When it comes to quantifying the performance of marketing channels, the first thing that comes to mind is counting the orders per day that were placed per marketing channels and summing up their corresponding profit or revenue. To improve this direct approach, attribution models can be used to redistribute the impact of an order to the preceding interactions of the customer: The fact that the customer finally bought a product via marketing channel A is of course important, but so is the marketing channel B that caused the customer to start interacting with your shop after all – ultimately leading to spending money. Attribution models therefore reallocate (parts of) the revenue to the previous stations of the customer’s journey. This can be done either via attribution models that assign increased ratios to the first and last interaction(s), while giving less impact to those in the middle. Alternatively, dynamical attribution models determine these weights based on the data of all your customers, resulting in bespoke weights fitting their behaviour. If you are interested in more details on dynamical attribution models, you can read more in the corresponding separate Insights article on this blog.

Customer Journeys

Underlying these attribution models are the customer journeys, following certain rules like maximum length or whether they end after an order. This prescribed logics has direct influence on the attributed order shares / revenue: If a journey can have a maximum length of, say, 50 days, interactions of the last 50 may still get assigned a certain amount / revenue. If your journey logics allows for journeys with several consecutive orders, this holds even more. This circumstance is referred to as the conversion delay: some of yesterday’s interactions with your website may well only lead to revenue in the next upcoming days. Conversion Delay

Conversion Delay

When you are interested in evaluating the overall impact of a marketing campaign, e.g., the attributed orders / revenue is already a good additional measurement. However, it can only consider orders that were already placed. If you want to monitor the daily performance of more recent days, too, you need to compensate for the conversion delay and with appropriate tools as well as suitable data, this is indeed possible!

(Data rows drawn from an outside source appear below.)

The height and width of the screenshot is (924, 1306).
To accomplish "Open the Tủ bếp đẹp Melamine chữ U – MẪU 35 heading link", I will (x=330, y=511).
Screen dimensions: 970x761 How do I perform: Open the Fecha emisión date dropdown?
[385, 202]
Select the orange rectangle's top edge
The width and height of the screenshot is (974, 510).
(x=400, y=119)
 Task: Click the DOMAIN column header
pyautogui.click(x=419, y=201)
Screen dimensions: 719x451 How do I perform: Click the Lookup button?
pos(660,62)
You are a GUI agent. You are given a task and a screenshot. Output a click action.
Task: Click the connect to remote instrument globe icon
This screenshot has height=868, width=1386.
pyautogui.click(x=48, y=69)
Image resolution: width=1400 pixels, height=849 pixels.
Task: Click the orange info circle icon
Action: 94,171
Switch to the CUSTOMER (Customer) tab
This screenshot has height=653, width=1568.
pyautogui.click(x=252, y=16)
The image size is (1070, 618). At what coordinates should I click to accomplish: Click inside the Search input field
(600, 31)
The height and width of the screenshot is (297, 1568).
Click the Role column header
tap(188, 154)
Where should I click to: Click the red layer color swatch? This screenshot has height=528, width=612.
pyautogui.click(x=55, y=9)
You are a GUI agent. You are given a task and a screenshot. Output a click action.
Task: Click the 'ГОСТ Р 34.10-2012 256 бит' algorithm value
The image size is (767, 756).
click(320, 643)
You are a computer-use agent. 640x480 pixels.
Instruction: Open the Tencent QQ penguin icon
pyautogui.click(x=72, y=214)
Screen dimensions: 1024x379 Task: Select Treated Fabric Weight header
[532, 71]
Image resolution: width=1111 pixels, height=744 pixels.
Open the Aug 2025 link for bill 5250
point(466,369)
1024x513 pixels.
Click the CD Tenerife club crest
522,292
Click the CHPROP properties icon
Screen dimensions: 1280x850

The first idea of how to possibly fix the revenue gap due to the conversion delay is of course to use the historic rates of attributed revenue per interaction of the marketing channels. Knowing yesterday’s interactions per marketing channel, we can then estimate the revenue that is likely to be generated via these interactions over the next days. While this may already yield a reasonable result, it is not of much help when monitoring specific marketing campaigns where the customers’ behaviour deviates (as provoked!) from the usual one: the revenue per interaction is probably quite different on Black Friday than the average ratio and maybe even different enough before Christmas as compared to summer. The latter may be compensable by considering the average ratio of the last weeks only, but more temporarily limited scenarios like Black Friday still won’t be covered well enough.

Machine Learning

This is where machine learning models come into play. These allow us to draw on more input data, enabling the model to derive, e.g., whether a special situation like Black Friday is present or whether your customers show seasonal behaviour. When it comes to data acquisition, generating the training data for such a model can become rather complex, especially if the model should also use monetary values as input data: These should not be the ones the attribution model provides as they rely on the “perfect knowledge” of all future orders within the next 50 days after the reference date. If we want the model to consider the attributed revenue of the respective last days – to derive whether we are currently in a phase of a high rate of revenue per interaction –, the model should be trained on these values the same way we know them when evaluating the model today. This means that for all days of the past, we need to acquire the attributed revenues of the respective last days as we would have known them back then, on that day.